**Exercise details**.
Format the entries below as a JSON list of strings, one string per line, starting at the line with "Feb 22, 2025 [Feb" and ending with the line with "Apr 29, 2025 [Apr", both included. Omit blank lines.

**The records**.
--------------------

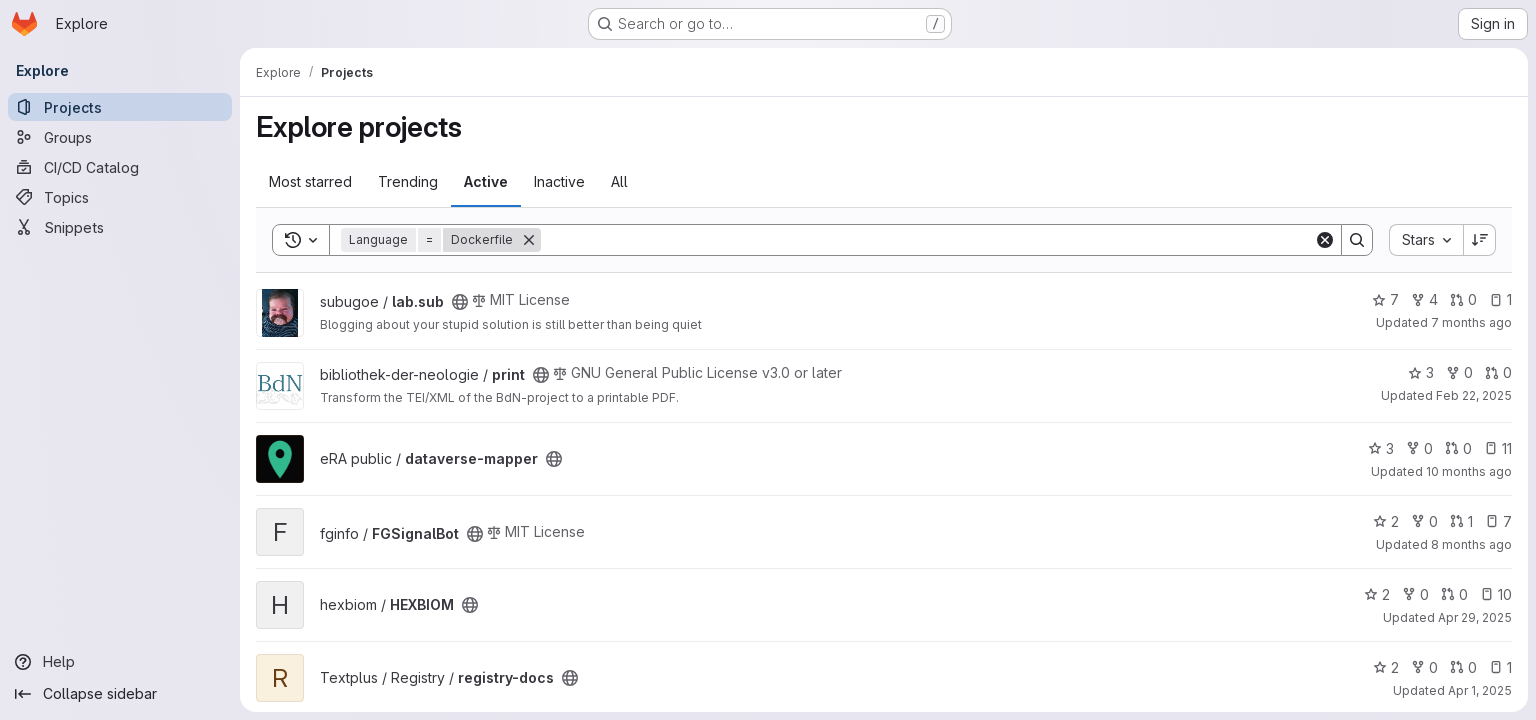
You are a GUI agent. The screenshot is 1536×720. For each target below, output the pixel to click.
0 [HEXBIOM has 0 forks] (1415, 594)
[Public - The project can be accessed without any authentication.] (460, 302)
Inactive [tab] (559, 181)
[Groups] (120, 137)
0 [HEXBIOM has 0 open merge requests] (1454, 594)
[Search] (927, 240)
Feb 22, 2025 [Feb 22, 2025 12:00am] (1474, 395)
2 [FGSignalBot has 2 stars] (1386, 521)
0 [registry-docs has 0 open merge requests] (1463, 667)
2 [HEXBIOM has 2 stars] (1377, 594)
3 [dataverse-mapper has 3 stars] (1381, 448)
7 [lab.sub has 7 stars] (1385, 299)
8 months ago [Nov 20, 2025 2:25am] (1471, 544)
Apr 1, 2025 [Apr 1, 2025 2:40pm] (1480, 690)
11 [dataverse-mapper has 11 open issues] (1498, 448)
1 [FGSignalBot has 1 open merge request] (1461, 521)
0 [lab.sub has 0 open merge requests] (1463, 299)
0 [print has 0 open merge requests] (1498, 372)
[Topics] (120, 197)
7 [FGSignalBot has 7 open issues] (1498, 521)
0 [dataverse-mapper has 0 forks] (1419, 448)
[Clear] (1325, 240)
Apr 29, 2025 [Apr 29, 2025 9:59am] (1475, 617)
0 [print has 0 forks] (1459, 372)
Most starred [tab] (310, 181)
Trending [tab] (408, 181)
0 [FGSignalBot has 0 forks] (1424, 521)
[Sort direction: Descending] (1480, 240)
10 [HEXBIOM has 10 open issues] (1496, 594)
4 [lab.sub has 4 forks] (1424, 299)
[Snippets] (120, 227)
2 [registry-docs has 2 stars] (1386, 667)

--------------------

**Final result**.
[
  "Feb 22, 2025 [Feb 22, 2025 12:00am] (1474, 395)",
  "2 [FGSignalBot has 2 stars] (1386, 521)",
  "0 [registry-docs has 0 open merge requests] (1463, 667)",
  "2 [HEXBIOM has 2 stars] (1377, 594)",
  "3 [dataverse-mapper has 3 stars] (1381, 448)",
  "7 [lab.sub has 7 stars] (1385, 299)",
  "8 months ago [Nov 20, 2025 2:25am] (1471, 544)",
  "Apr 1, 2025 [Apr 1, 2025 2:40pm] (1480, 690)",
  "11 [dataverse-mapper has 11 open issues] (1498, 448)",
  "1 [FGSignalBot has 1 open merge request] (1461, 521)",
  "0 [lab.sub has 0 open merge requests] (1463, 299)",
  "0 [print has 0 open merge requests] (1498, 372)",
  "[Topics] (120, 197)",
  "7 [FGSignalBot has 7 open issues] (1498, 521)",
  "0 [dataverse-mapper has 0 forks] (1419, 448)",
  "[Clear] (1325, 240)",
  "Apr 29, 2025 [Apr 29, 2025 9:59am] (1475, 617)"
]